I often wish I could outsource all the mundane tasks and decisions of daily living. I wish I could have someone tell me exactly what to wear, what to eat, what to feed my daughter, what items need to be restocked in my diaper bag, when to do laundry… I hate even talking about these mundane things because they are not worth talking about.

But this is what my life as a SAHM consists of. At any single moment during the day, these are the thoughts going through my mind: Should AJ wear long sleeves or short sleeves today? How long has it been since she pooped, and how should I time her meals and snacks so she won’t poop during a nap and wake up prematurely? How much sodium is in these crackers, and what should I give her for her next snack in order to not exceed 400 mg of sodium per day? Did I remember to give her vitamins yesterday? Will we be out of the house when she needs to nurse? Does my outfit allow discreet public breastfeeding, or do I need to change my shirt?

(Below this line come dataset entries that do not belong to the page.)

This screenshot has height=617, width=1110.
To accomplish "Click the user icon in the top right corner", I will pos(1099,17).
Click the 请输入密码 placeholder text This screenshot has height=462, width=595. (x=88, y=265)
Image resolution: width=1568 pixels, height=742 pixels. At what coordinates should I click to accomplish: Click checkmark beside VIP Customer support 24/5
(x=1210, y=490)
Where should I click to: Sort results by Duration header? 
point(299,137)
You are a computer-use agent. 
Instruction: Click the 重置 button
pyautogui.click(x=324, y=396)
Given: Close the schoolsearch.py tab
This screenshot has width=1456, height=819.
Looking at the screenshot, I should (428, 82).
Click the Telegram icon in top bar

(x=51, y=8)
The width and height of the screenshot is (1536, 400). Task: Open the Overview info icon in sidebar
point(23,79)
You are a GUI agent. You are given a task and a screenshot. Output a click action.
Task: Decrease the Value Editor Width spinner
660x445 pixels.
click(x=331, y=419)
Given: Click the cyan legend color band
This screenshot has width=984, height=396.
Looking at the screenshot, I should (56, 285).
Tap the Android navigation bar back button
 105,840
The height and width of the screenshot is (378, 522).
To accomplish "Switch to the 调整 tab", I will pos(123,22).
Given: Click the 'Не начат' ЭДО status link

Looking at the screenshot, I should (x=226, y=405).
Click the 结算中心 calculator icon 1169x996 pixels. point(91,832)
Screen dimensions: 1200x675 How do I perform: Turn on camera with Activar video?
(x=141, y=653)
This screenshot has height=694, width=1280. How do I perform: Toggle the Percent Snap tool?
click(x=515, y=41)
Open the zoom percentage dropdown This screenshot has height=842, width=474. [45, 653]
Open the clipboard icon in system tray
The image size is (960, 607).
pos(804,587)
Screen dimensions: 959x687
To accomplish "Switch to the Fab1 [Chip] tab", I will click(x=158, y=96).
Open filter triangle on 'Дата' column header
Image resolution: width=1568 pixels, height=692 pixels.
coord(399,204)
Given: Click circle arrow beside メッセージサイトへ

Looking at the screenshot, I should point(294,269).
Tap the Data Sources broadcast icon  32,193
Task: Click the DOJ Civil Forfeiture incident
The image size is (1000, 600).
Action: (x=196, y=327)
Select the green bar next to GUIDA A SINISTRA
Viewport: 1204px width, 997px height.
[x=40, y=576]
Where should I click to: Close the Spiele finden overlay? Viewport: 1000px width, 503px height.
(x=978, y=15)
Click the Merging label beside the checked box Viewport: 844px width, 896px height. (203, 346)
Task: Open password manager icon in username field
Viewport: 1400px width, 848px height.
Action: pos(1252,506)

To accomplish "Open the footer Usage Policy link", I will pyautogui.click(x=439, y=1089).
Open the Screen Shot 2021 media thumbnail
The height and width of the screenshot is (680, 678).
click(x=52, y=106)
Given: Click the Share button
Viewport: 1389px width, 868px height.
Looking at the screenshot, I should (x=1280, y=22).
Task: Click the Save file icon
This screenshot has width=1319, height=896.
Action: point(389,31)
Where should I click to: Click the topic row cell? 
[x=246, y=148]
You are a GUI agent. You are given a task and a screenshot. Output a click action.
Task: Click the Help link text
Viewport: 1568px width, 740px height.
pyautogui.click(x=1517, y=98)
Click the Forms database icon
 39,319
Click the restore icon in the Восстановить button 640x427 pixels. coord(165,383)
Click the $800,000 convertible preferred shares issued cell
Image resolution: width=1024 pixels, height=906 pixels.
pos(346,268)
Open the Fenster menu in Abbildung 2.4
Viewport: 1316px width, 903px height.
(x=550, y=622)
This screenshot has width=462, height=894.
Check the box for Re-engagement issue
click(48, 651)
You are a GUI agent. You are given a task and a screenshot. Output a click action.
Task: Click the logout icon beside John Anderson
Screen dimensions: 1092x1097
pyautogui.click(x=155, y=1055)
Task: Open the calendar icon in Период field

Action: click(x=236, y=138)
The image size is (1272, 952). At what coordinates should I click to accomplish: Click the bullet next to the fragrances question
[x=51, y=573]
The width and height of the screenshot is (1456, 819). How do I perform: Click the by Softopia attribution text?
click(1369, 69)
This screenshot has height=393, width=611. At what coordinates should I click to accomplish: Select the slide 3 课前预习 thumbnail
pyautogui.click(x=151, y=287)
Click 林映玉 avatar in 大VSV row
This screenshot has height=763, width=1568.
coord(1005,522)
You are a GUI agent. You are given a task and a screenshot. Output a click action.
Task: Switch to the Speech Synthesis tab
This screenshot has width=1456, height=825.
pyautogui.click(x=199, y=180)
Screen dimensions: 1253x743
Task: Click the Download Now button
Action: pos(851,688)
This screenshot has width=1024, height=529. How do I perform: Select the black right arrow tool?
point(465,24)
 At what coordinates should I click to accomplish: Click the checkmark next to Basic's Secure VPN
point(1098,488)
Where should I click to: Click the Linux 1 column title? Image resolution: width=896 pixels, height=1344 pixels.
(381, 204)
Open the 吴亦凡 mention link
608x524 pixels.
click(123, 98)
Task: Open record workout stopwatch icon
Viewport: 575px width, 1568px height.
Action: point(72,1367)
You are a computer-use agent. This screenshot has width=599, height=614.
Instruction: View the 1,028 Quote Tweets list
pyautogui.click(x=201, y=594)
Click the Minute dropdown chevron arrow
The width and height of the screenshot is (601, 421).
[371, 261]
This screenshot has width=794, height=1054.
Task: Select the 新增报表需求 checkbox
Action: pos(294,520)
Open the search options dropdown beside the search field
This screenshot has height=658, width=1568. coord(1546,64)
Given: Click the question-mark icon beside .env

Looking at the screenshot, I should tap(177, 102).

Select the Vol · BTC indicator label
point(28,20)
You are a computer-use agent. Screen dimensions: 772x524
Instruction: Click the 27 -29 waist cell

It’s not the tasks themselves that bother me so much as the mental energy that must be devoted to thinking about them. I don’t mind the doing—the feeding, diaper changing, cleaning up—nearly as much as the thinking. When practical thoughts fill my brain, they take up all its space and energy and crowd out the thoughts that really matter to me.

An INTP is defined not by what she does, but by what she thinks. What really feeds my soul is thinking about ideas that have no practical value. Philosophy, science, art, and the even more abstract offspring of these subjects that have no names. When I think about only the practical, my soul shrivels and feels dead.

I envy my husband, who spends his day thinking about complex engineering problems. I envy anyone who gets to spend time thinking abstract thoughts that have no direct application in their daily life. Even if I weren’t a SAHM, I would still have to think about these things. I would still have to plan AJ’s meals and snacks, schedule her naps, plan her outfits according to her activities, prepare spare clothes and diapers, coordinate grocery shopping and laundry schedules. (My husband travels out of town for work every week, so he’s not able to help with the everyday thinking.)

The necessity of practical thoughts has been amplified recently as we just moved to a new house. The process of packing, moving, unpacking, toddler-proofing the house, dealing with appliances that don’t work, and trying to stay one step ahead of an active toddler the entire time has totally swamped my brain. I haven’t thought about anything un-practical in many weeks. I think I’ve forgotten how to think. I don’t know where to start.